Stored dataset items:
╭──

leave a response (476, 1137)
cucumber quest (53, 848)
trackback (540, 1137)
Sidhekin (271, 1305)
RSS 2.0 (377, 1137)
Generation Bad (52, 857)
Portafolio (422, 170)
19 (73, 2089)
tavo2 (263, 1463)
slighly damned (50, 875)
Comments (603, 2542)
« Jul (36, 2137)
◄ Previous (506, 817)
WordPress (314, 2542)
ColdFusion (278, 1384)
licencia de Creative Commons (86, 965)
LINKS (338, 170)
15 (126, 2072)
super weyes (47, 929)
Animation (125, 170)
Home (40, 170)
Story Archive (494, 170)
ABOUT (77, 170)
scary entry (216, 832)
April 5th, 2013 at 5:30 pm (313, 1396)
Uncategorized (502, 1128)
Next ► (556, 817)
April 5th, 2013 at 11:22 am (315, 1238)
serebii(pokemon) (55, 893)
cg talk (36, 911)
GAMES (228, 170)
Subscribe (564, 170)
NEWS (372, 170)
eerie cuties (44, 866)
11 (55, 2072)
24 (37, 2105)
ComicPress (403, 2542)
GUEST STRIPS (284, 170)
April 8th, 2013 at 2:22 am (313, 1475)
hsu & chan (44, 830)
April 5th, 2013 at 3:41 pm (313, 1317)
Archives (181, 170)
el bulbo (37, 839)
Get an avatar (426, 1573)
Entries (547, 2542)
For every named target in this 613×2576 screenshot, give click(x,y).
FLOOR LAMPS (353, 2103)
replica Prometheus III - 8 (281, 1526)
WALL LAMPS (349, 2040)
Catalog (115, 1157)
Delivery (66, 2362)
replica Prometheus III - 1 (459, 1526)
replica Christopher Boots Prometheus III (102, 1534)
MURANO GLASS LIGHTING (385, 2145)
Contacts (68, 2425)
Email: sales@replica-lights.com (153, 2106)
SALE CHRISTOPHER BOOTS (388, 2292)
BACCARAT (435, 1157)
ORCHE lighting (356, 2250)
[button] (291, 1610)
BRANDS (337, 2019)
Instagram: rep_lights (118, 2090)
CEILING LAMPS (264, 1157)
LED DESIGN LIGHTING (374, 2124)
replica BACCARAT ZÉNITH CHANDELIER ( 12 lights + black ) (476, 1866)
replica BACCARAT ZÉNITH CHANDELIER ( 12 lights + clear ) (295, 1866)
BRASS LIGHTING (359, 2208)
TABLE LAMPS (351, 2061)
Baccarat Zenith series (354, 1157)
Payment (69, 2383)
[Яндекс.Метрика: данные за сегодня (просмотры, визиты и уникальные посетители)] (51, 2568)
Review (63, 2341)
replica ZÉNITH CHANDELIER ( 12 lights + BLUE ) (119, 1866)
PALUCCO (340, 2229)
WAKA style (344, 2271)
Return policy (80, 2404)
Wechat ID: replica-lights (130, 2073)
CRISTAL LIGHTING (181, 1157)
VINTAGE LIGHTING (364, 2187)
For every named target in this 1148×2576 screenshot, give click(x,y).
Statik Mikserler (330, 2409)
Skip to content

╰──

■ **PROBLEM DETAILS**
Working from the data above, extract solely the lines from the one containing "hsu & chan (44, 830)" through the one containing "replica Prometheus III - 1 (459, 1526)", exactly as they appear, both included.

■ **ANSWER BOX**
hsu & chan (44, 830)
April 5th, 2013 at 3:41 pm (313, 1317)
Archives (181, 170)
el bulbo (37, 839)
Get an avatar (426, 1573)
Entries (547, 2542)
For every named target in this 613×2576 screenshot, give click(x,y).
FLOOR LAMPS (353, 2103)
replica Prometheus III - 8 (281, 1526)
WALL LAMPS (349, 2040)
Catalog (115, 1157)
Delivery (66, 2362)
replica Prometheus III - 1 (459, 1526)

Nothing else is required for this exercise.